Based on this my script for generating links needed to:

  1. Store the base URL https://apps.atilf.fr/lecteurFEW/lire/volume
  2. Split the <link_loc> on the comma
  3. multiply the part before the comma by 10 (so 24 becomes 240, 9 becomes 90 etc)
  4. strip out any non-numeric character from the part after the comma (i.e. getting rid of ‘a’ and ‘b’)
  5. generate the full URL, such as https://apps.atilf.fr/lecteurFEW/lire/volume/240/page/1 using these two values.

After discussion with Heather and Geert at the AND it turned out to be even more complicated than this, as some of the references are further split into subvolumes using a slash and a Roman numeral, so we have things like ‘15/i,108b’ which then needs to link to https://apps.atilf.fr/lecteurFEW/lire/volume/151/page/108.  It took some time to write a script that could cope with all of these quirks, but I got there in the end.

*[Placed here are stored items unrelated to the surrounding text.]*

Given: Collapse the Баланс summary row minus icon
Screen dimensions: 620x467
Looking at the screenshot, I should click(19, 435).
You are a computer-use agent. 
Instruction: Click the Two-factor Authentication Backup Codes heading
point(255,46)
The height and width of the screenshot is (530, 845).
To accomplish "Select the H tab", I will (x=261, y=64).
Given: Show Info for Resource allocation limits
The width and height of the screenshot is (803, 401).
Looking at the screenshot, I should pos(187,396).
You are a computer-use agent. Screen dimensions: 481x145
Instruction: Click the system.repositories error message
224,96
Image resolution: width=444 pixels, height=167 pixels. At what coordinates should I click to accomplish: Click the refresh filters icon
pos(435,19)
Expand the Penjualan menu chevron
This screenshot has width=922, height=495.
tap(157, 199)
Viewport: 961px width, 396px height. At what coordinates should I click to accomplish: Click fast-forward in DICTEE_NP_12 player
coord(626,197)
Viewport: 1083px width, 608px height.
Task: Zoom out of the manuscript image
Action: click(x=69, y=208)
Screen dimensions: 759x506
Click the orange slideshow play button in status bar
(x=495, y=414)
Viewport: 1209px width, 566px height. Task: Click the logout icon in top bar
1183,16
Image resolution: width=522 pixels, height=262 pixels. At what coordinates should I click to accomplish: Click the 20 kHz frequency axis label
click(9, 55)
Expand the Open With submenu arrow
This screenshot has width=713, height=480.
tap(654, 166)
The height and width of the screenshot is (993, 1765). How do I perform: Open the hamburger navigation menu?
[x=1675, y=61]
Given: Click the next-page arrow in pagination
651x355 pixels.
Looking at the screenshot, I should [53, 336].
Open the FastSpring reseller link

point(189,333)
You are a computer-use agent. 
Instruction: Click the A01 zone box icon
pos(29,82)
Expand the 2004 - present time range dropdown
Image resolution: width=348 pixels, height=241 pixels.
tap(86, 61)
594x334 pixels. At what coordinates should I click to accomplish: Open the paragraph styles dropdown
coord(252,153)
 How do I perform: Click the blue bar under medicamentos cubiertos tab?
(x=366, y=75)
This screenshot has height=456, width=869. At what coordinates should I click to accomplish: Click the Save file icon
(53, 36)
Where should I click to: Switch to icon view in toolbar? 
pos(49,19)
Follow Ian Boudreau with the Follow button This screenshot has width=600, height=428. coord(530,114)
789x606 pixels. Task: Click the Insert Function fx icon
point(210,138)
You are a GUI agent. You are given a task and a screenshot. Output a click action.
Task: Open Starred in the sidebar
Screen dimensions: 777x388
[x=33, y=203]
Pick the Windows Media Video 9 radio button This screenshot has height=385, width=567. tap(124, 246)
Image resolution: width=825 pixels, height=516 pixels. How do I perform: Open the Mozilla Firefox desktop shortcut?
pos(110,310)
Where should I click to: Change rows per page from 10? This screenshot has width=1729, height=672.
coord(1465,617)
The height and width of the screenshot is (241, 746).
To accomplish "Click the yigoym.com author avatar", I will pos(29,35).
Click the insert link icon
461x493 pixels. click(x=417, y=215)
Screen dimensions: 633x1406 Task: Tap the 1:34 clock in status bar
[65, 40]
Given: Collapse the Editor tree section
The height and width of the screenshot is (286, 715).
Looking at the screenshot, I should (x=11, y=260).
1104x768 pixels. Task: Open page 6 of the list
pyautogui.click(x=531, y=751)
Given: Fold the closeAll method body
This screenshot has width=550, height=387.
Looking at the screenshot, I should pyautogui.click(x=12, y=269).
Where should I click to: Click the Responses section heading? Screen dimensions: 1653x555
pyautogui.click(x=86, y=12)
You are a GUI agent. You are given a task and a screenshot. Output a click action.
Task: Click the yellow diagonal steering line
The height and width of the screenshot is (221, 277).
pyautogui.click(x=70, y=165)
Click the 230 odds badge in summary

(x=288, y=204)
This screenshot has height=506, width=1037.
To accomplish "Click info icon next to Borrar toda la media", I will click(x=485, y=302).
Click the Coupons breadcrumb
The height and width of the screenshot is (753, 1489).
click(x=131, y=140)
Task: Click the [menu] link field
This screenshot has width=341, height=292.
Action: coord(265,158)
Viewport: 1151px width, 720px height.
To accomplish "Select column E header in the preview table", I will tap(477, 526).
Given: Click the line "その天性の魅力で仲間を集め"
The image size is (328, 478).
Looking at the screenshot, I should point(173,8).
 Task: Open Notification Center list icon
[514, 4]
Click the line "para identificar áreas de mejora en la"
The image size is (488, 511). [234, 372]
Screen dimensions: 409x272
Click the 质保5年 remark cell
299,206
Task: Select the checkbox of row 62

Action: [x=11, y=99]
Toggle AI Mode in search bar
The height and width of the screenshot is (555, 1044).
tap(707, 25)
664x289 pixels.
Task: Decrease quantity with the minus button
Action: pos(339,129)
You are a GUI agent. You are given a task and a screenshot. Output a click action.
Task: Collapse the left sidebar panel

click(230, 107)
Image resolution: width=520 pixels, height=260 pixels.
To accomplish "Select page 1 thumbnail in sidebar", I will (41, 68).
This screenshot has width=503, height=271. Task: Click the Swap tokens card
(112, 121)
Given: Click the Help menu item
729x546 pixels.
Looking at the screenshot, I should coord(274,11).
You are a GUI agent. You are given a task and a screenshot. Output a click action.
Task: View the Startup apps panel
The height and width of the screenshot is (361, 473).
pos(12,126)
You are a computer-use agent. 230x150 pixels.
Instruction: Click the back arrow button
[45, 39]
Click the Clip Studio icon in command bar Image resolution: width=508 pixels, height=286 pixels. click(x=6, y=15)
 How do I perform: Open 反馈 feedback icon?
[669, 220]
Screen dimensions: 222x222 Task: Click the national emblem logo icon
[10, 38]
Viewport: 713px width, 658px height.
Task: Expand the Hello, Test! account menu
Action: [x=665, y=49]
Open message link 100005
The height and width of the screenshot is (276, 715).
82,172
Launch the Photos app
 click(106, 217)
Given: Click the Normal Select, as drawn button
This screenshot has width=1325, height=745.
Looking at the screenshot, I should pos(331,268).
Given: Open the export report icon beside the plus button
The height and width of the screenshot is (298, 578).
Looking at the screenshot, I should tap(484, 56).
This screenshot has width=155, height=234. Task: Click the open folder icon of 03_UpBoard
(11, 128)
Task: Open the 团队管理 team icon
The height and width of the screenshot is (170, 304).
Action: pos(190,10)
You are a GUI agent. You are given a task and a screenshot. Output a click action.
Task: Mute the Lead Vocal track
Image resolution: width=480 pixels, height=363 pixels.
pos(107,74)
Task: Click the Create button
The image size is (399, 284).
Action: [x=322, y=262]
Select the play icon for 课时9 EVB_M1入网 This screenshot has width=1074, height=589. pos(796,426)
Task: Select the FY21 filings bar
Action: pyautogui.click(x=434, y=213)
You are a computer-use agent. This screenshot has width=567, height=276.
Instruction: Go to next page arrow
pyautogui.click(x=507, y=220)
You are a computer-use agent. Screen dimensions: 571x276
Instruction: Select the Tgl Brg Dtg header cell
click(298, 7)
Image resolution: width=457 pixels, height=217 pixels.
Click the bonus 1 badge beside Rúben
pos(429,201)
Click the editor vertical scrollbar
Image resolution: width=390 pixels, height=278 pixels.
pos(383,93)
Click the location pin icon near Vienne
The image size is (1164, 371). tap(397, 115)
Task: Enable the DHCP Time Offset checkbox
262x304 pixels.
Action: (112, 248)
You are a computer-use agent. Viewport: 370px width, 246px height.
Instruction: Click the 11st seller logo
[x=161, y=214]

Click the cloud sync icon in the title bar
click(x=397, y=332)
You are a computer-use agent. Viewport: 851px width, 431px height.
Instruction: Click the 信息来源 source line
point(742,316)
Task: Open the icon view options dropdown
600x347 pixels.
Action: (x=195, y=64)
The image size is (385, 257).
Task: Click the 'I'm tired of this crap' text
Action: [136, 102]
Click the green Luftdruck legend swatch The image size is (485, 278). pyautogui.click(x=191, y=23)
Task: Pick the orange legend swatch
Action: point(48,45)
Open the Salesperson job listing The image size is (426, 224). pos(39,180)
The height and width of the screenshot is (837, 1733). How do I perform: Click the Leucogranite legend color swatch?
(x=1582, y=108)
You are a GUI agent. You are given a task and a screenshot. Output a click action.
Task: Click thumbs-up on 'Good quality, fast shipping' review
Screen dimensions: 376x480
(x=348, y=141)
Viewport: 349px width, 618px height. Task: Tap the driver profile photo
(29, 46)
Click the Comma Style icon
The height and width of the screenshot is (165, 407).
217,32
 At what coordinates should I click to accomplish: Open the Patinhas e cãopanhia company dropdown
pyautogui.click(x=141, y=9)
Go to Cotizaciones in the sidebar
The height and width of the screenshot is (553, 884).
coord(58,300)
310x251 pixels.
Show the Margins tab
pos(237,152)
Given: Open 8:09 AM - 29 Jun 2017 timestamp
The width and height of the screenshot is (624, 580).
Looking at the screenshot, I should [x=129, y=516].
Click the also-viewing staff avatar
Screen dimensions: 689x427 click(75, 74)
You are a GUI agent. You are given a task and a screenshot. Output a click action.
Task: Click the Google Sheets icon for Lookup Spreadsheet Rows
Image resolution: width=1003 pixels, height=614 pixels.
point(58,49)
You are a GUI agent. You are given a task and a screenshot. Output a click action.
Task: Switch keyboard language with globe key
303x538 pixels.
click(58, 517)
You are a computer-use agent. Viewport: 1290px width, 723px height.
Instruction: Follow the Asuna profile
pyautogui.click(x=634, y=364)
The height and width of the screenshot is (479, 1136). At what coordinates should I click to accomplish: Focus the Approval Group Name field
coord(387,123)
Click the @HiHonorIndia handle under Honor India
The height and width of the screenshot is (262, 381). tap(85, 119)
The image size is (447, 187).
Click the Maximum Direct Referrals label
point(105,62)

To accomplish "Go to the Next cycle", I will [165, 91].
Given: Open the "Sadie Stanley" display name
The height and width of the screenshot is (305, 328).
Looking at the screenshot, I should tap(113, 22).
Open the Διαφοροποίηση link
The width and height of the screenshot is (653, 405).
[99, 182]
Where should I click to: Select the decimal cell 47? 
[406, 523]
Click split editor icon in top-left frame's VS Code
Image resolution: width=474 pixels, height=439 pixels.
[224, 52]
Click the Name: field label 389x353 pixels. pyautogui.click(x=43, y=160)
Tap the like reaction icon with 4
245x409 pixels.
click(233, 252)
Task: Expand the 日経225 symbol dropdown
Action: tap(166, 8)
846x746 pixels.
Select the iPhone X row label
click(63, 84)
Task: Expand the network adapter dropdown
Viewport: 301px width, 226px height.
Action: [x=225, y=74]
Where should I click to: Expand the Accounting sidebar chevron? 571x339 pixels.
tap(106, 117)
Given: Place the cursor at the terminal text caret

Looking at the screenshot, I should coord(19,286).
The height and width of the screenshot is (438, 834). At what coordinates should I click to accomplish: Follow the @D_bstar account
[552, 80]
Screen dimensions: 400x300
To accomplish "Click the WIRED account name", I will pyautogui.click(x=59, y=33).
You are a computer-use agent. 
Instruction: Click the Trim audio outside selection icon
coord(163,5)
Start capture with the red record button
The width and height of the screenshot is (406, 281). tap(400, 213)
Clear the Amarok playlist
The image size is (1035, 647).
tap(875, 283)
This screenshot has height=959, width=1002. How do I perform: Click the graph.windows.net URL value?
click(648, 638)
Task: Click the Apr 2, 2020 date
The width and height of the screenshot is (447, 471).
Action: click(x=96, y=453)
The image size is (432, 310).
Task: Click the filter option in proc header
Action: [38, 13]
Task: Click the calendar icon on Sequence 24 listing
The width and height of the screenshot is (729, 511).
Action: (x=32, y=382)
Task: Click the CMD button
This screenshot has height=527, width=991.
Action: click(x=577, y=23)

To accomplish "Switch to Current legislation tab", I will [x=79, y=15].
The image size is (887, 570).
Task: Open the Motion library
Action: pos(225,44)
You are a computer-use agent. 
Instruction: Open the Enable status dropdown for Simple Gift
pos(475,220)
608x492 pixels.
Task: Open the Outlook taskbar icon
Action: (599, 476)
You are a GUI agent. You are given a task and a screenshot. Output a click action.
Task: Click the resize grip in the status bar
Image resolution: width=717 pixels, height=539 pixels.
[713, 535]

Also this week I updated the citation dates so they now display their full information with ‘MS:’ where required and superscript text.  I then finished work on the commentaries, adding in all of the required formatting (bold, italic, superscript etc) and links to other AND entries and out to other dictionaries.  Where the commentaries are longer than a few lines they are cut off and an ‘expand’ button is shown.  I also updated the ‘Results’ tab so it shows you the number of results in the tab header and have added in the ‘entry log’ feature that tracks which entries you have looked at in a session.  The number of these also appears in the tab header and I’m personally finding it a very useful feature as I navigate around the entries for test purposes.  The log entries appear in the order you opened them and there is no scrolling of entries as I would imagine most people are unlikely to have more than 20 or so listed.  You can always clear the log by pressing on the ‘Clear’ button.  I also updated the entry page so that the cross references in the ‘browse’ now work.  If the entry has a single cross reference then this is automatically displayed when you click on its headword in the ‘browse’, with a note at the top of the page stating it’s a cross reference.  If the entry has multiple cross references these are not all displayed but instead links to each entry are displayed.  There are two reasons for this:  Firstly, displaying multiple entries can result in long and complicated pages that may be hard to navigate; secondly, the entry page as it currently stands was designed to display one entry, and uses HTML IDs to identify certain elements.  An HTML ID must be unique on a page so if multiple entries were displayed things would break.  There is still a lot of work to do on the site, but the entry page is at least nearing completion.  Below is a screenshot showing the entry log, the cognate references and the commentary complete with formatting and the ‘Expand’ option:

I did also work on some other projects this week as well.  For Books and Borrowing I set up a user account for a volunteer and talked her through getting access to the system.  For the Mull / Ulva site I automatically generated historical forms for all of the place-names that had come from the GB1900 crowdsourced data.  These are now associated with the ‘OS 6 inch 2nd edn’ source and about 1670 names have been updated, although many of these are abbreviations like ‘F.P.’.  I also updated the database and the CMS to incorporate a new field for deciding which ‘front-end’ the place-name will be displayed on.  This is a drop-down list that can be selected when adding or editing a place-name, allowing you to choose from ‘Both’, ‘Mull / Ulva only’ and ‘Iona only’.  There is still a further option for stating whether the place-name appears on the website or not (‘on website: Y/N’) so it will be possible to state that a place-name is associated with one project but shouldn’t appear on that project’s website.  I also updated the search option on the ‘Browse placenames’ page to allow a user to limit the displayed placenames to those that have ‘front-end display’ set to one of the options.  Currently all place-names are set to ‘Mull / Ulva only’.  With this all in place I then created user accounts for the CMS for all of the members of the Iona project team who will be using this CMS to work with the data.  I also made a few further tweaks to the search results page of the DSL.  After all of this I was very glad to get away for a holiday.